The Château de Puyguilhem, also called Puyguilhem Castle, is a château in the commune of Villars in north of the Dordogne, France. Built between 1514 and 1535, the Renaissance style castle like that of the Loire castles was classified as a historical monument on 20 March 1912 and the grounds, woods, and outskirts were registered on 19 May 1945. It is owned by the state of France. It is open to the public.

==History==
The construction of the castle of Puyguilhem began in 1514, sponsored by Mondot de La Marthonie, first president of the Parliament of Paris. A close friend of Francis I of France and lawyer to the king's mother Louise of Savoy, he administered the kingdom when the king went to war. The modest castle was built as a secondary residence and hunting lodge for La Marthonie and its layout is fitting for a nobleman of the time.

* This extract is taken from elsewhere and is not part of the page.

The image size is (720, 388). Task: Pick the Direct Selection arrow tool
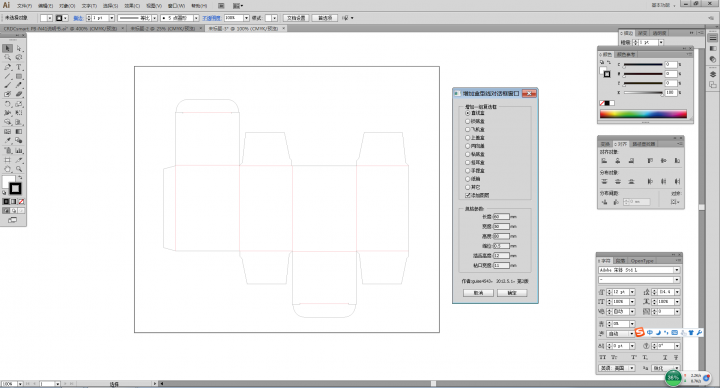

Formerly protected by defensive works, it now consists of a main house flanked by two towers and a turret of stairs. The first of two stages of construction was completed in 1524, which included the foundations, part of the corner tower and the hexagonal turret. The second stage was completed in 1535. Its design oscillates between two epochs, medieval and renaissance. Several elements recall the Gothic style of the Middle Ages, while the additions made in the second phase of construction are like the Loire castles. The park contains a dovecote.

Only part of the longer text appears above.